CellspinEarlier this month, patent owner Cellspin Soft filed a motion for recusal under 28 U.S.C. § 455 seeking the vacatur of a summary judgment order entered in the Northern District of California by U.S. District Judge Yvonne Gonzalez Rogers releasing several defendants from infringement liability, including Fitbit. Cellspin Soft’s motion points to several financial interests between Judge Gonzalez Rogers and Fitbit’s parent company Google, including business relationships developed by Judge Gonzalez Rogers’ husband through McKinsey & Company, as requiring recusal under Section 455, a statute that was recently raised by a petition for writ denied last December by the U.S. Supreme Court.

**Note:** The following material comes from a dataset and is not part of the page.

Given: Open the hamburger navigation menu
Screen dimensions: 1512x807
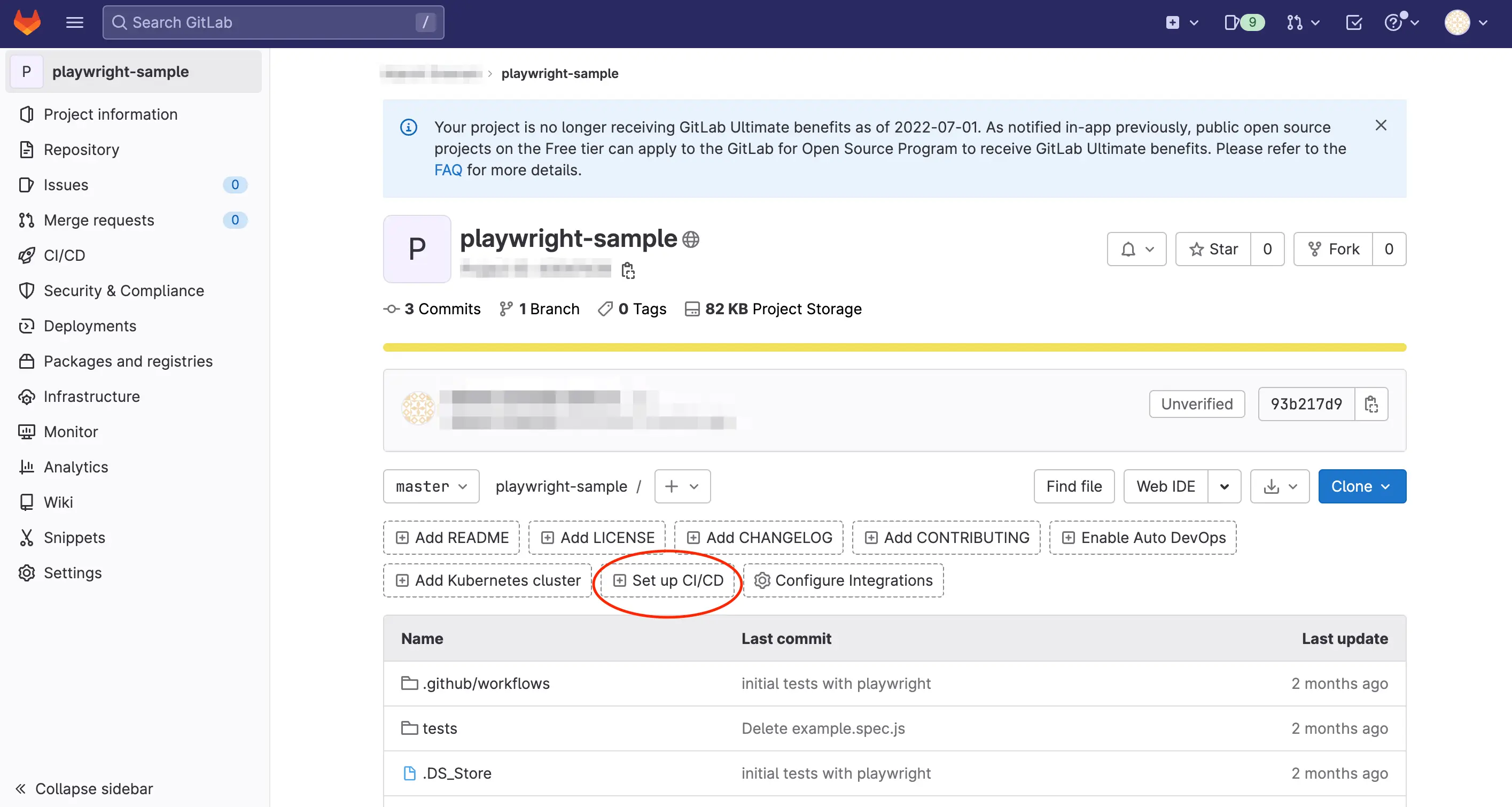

Section 455(f) Requires a Judge to Be Completely Dispossessed of Financial Interest

As Cellspin’s motion notes, Section 455(a) requires a judge to disqualify herself in any proceeding in which the judge’s impartiality might reasonably be questioned. While Section 455(f) gives judges an opportunity to divest the financial interest, such divestitures require the judge to be dispossessed of the financial interest entirely under the U.S. Court of Appeals for the Federal Circuit’s 2022 decision in Centripetal Networks, Inc. v. Cisco Systems, Inc. Analyzing the statutory language of Section 455, the Federal Circuit concluded that “selling or donating the [financial interest] is the only cure envisioned under [Section] 455(f).”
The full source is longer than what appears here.